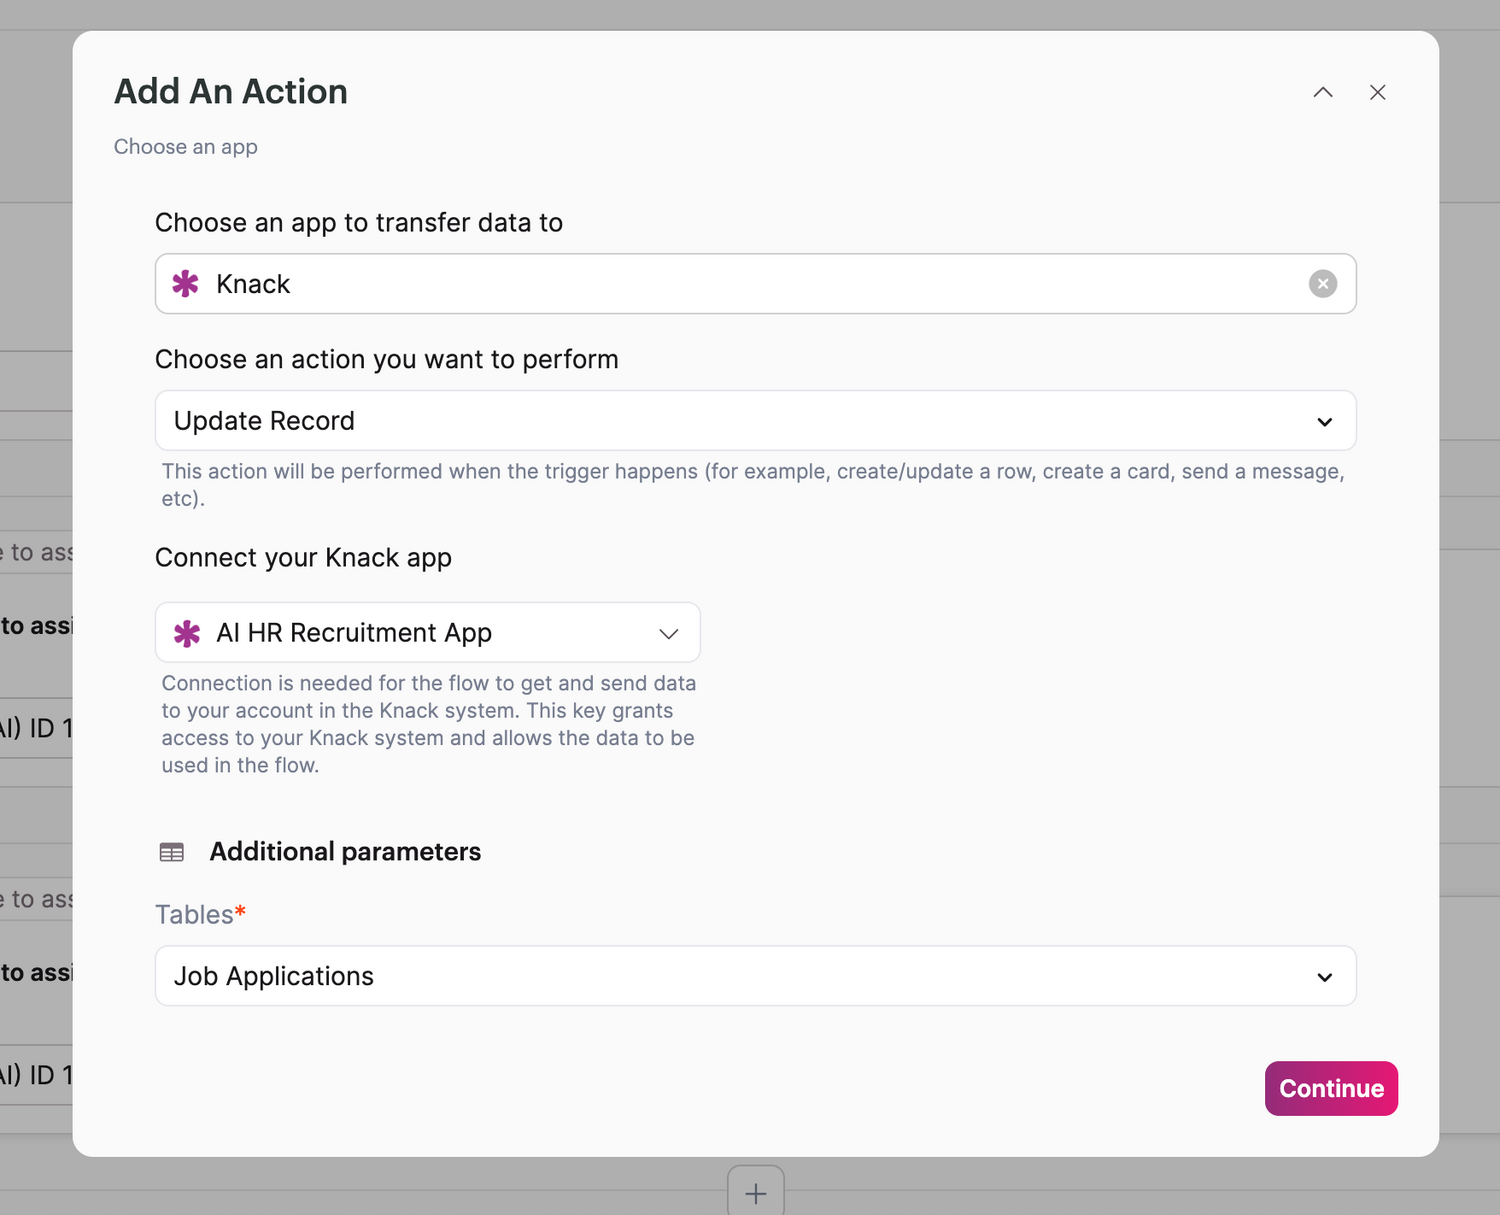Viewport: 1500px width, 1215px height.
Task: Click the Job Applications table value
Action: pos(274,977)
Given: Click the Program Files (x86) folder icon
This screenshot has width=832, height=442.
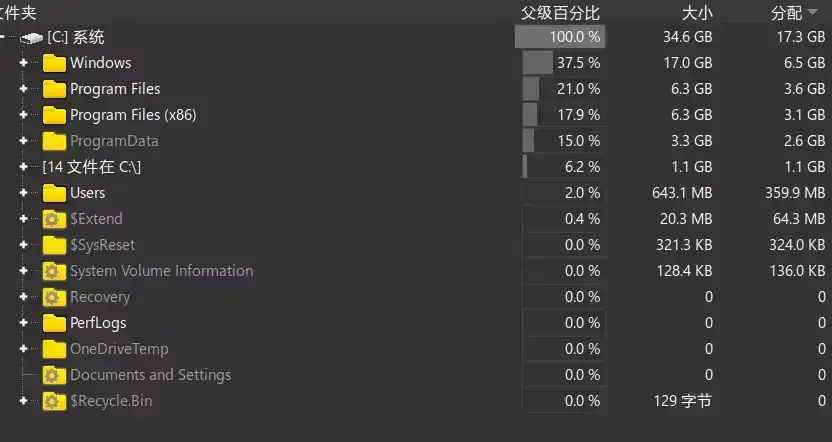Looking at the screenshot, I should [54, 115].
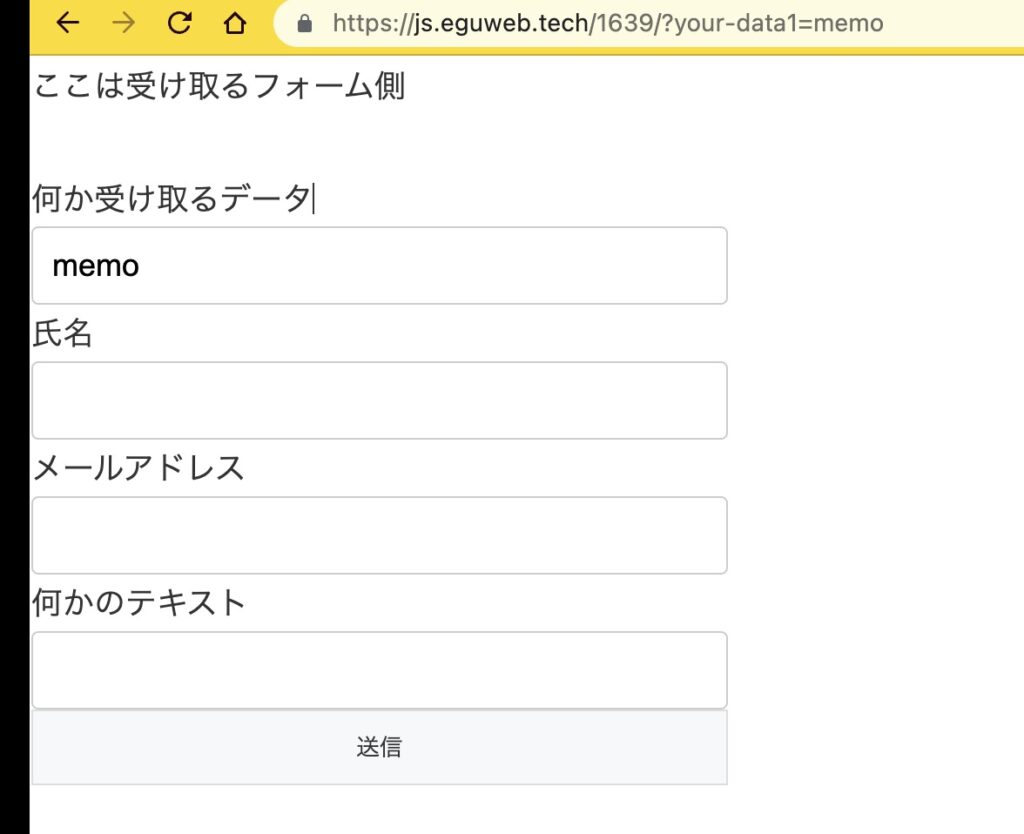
================================
> **WHAT YOU WILL DO**
Retype exactly, please, the span from the line holding "Given: Click the" through the closing line of the data, both ends included, without the pictures.

> **FINISHED TASK**
Given: Click the Program Files (x86) folder icon
This screenshot has width=832, height=442.
Looking at the screenshot, I should [54, 115].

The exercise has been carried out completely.